**Saved data entries:**
- Opening Delimiter -
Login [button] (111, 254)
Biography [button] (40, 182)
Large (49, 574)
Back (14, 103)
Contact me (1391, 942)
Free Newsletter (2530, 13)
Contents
- Closing Delimiter -
**Task brief:** When you answer, return the records above exactly as they stand.

**Reply:**
Login [button] (111, 254)
Biography [button] (40, 182)
Large (49, 574)
Back (14, 103)
Contact me (1391, 942)
Free Newsletter (2530, 13)
Contents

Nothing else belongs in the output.